▸ REQUIREMENTS:
a: Copy the passage of the park dedication speech below word for word, from "And we love" up to and including "African American heritage.".
b: Using the park dedication speech below, decide whether each statement agrees with it. Answer yes or no, and quote the words of the speech that decide it. (i) Dick Stange came to Farmington from Springfield, Missouri. (ii) The study found that Farmington and the surrounding cities were within 100 miles of more state parks than any other location in Missouri. (iii) The park being dedicated focuses on geography.

▸ EXTRACT PROVIDED:
_ _ _ _ _

Editor's Note: The following is the speech given by Jon Cozean during the dedication ceremony for the St. Luke's A.M.E. Church Park on Nov. 4

Greetings! I want to thank all of you for allowing me to offer some brief comments at the dedication of this highly significant addition to the Farmington park system.

More than 30 years ago a young man came into Farmington from Springfield, Missouri to build a large, modern motel here. His name was Dick Stange and he hoped to attract more tourists to the Mineral Area to help fill his motel. He commissioned a group to make a study of the tourist potential of our area and they discovered that Farmington and the surrounding cities were within 50 miles of more state parks than was any other location in Missouri. From this study group came the idea of calling our area the “Parkland.”

Point is, we are surrounded by an incredible number of unique parks – such as Elephant Rocks, St. Joe State Park, Washington State Park, Hahn State Park, Pickle Springs, Pilot Knob… the list goes on. All of these parks celebrate the wonderful unique and geographical features that surround us.

And we love these parks. But consider this: we are here at one of the state’s most unique and important parks. This park does not focus on geography, but rather it focuses on people. People who helped Farmington grow and prosper. People who helped our city move ahead in commerce, government, religion, and education. Indeed, we are here to celebrate our town’s African American heritage.

_ _ _ _ _

▸ RECORDED DATA:
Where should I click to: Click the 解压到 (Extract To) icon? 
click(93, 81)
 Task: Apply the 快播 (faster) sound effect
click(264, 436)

_ _ _ _ _

▸ ANSWERS IN ORDER:
a:
And we love these parks. But consider this: we are here at one of the state’s most unique and important parks. This park does not focus on geography, but rather it focuses on people. People who helped Farmington grow and prosper. People who helped our city move ahead in commerce, government, religion, and education. Indeed, we are here to celebrate our town’s African American heritage.

b:
(i) Yes: "a young man came into Farmington from Springfield, Missouri to build a large, modern motel here. His name was Dick Stange"
(ii) No: "Farmington and the surrounding cities were within 50 miles of more state parks than was any other location in Missouri"
(iii) No: "This park does not focus on geography, but rather it focuses on people."